Today I find you wandering.

It is clear that for hours before daylight

The wind has been scouring and tearing

At you. Your make-up, your hair though

A defiant last stand. You have broken up

Like a grand house at the end of the Season.

Now, in which room, where, do I find you?

We find a wall in something I say

And huddle behind like children playing “houses”

Ah! At last, relief!—these few words,

A sunny corner out of the wearing wind,

As traffic along the highway flares and sears,

Wears and wears and does not abate.

Although it is Spring, it is cold,

The air brightly malicious like magpie-beaked gossip

With its promises and its treachery. All

The new blossom overblown like advertising.

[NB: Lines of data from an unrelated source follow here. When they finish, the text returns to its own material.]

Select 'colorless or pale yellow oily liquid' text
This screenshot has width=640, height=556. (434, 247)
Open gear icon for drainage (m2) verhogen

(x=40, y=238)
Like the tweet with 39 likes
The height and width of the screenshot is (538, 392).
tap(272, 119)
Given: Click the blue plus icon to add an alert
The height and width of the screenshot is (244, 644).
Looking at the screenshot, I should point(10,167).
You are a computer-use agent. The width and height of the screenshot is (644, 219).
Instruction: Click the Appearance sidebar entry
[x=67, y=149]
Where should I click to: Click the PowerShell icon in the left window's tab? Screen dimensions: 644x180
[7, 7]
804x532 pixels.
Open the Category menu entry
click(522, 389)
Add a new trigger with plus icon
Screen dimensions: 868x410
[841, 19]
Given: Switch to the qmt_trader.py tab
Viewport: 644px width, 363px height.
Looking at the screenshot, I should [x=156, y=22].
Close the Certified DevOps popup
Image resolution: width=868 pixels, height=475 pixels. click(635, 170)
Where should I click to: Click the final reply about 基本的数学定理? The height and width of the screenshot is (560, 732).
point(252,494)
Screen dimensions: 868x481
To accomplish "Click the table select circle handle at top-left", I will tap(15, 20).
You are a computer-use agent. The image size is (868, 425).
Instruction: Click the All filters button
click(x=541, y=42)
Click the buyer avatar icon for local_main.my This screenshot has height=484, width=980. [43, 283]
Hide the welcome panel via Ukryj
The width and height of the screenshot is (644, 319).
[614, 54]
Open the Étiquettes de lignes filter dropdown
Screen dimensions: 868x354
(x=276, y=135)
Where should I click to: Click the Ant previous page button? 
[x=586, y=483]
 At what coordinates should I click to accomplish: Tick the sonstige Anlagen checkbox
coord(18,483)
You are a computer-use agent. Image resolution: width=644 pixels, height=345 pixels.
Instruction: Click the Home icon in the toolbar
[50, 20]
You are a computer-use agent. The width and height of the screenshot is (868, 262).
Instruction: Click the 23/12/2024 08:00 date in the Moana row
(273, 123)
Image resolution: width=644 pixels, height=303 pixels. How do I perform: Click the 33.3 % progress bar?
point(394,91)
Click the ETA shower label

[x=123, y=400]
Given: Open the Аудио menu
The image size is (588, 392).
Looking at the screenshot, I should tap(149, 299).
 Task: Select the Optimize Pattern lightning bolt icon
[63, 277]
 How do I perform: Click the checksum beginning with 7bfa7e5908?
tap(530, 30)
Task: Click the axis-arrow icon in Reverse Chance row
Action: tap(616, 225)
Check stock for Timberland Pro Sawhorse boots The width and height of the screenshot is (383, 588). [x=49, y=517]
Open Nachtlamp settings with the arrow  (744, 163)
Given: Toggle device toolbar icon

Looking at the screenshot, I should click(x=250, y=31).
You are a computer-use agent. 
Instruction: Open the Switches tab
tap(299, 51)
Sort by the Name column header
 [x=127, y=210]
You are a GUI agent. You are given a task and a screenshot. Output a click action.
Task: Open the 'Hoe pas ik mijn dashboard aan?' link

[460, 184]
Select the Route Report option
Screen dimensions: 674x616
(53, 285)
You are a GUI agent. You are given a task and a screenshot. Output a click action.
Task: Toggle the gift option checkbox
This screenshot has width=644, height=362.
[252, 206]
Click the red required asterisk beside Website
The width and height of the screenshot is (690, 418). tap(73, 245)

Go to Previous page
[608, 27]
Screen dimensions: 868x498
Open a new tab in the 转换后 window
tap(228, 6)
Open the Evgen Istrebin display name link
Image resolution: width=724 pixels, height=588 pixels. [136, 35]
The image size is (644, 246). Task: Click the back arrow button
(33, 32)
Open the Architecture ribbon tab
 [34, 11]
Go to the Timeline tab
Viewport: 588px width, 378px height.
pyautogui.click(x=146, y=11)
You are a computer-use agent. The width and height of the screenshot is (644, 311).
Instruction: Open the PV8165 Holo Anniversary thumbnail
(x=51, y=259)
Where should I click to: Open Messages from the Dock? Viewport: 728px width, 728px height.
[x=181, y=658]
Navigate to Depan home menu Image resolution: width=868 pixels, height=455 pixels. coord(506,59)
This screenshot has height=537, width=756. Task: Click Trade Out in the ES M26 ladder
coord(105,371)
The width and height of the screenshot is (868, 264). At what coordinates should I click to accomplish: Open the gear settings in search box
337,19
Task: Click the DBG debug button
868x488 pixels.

Abruptly, as soon as I speak again, bricks crumble

And you are ragged in a barren valley,

Dressed only in the veils djinns whip about you.

And I cannot give—or make, or find

A door, or its key, to a new day for you,

Ticket or passport away from here

Where voices, with hammering feathers

Flurrying like snow, flock and smother you.

Then hugger-mugger, a fusillade of blue wrens,

Like the guerilla-spray of rain against a windscreen, explodes

From among the bergamot-scented wattle

And, as if by prior arrangement, drop like flung grain,

To feed beneath this window. Settled

They chirrup and bicker and flit and busy in their simply being.

And there’s a clear space around you.

Like one who having wiped the kitchen bench clean

Looks out, and receives what the day outside is giving

—Light, perfume, birds’ voices,

And breathes it in.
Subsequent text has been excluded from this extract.